The statement “Ignorance is bliss, or is it?’ is a complete mirror image of the question, ” Is t is better to know or is it better to not know
This debate of whether knowledge/prior knowledge is useful or not is probably as old as language itself.
We could turn ourselves blue in the face arguing in support of eiteer side of the proverbial coin. But we will be forced to realise that this is one of those trick questions that has no right answer.
Fore warned is fore armed:
In some situations it is better to know :
Suppose you are to be informally interviewed for a promotion. There is no date or announcement but your immediate superiour has been kind enough to tip you off.
You therefore have time collect your documents as well as your thoughts. In this situation it is better to know.
Another scenario, a grim one: a loved one has cancer that is terminal. Is it better for terminally ill patients to know or not know?

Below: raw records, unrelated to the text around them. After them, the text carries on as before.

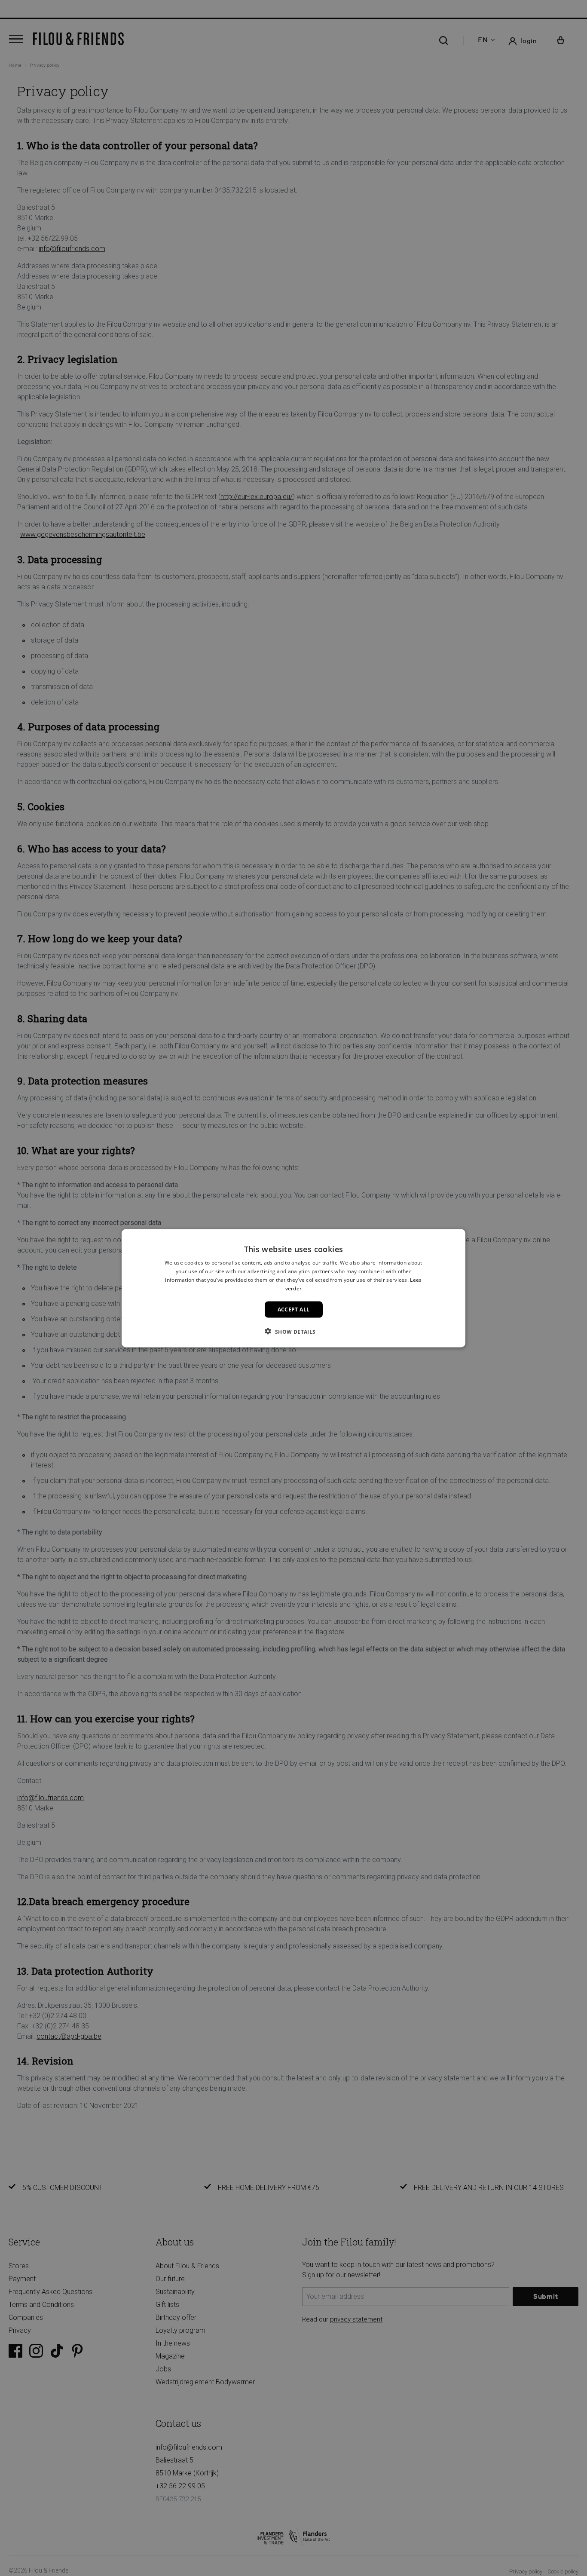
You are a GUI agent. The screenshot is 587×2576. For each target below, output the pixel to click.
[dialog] (293, 1288)
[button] (293, 1331)
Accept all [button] (294, 1309)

This is a contentious issue, even though current medical opinion is to keep the patient informed. This allows him to tie up any loose ends in his life.
But is this “closure” worth the dread of death constantly hanging over him like the sword of Damocles? Quite frankly, I am undecided.
Ignorance is bliss in some situations:
If someone says something mean or nasty about me behind my back, I would prefer to not know.
Sometimes, a calamity could have happened but you are saved in the nick of time. Maybe you were destined to be on a plane that crashed; for some reason you did not catch that flight and were saved. I don’t know about you, but I would rather not know about the disaster I escaped.
“Is it better to know or is it better to not know?”
Like all questions of philosophy, the answer to this is variable. It varies with circumstances and with people.
Like I said before:
It is a trick question; there is no right answer,but that would also mean that no answers are wrong.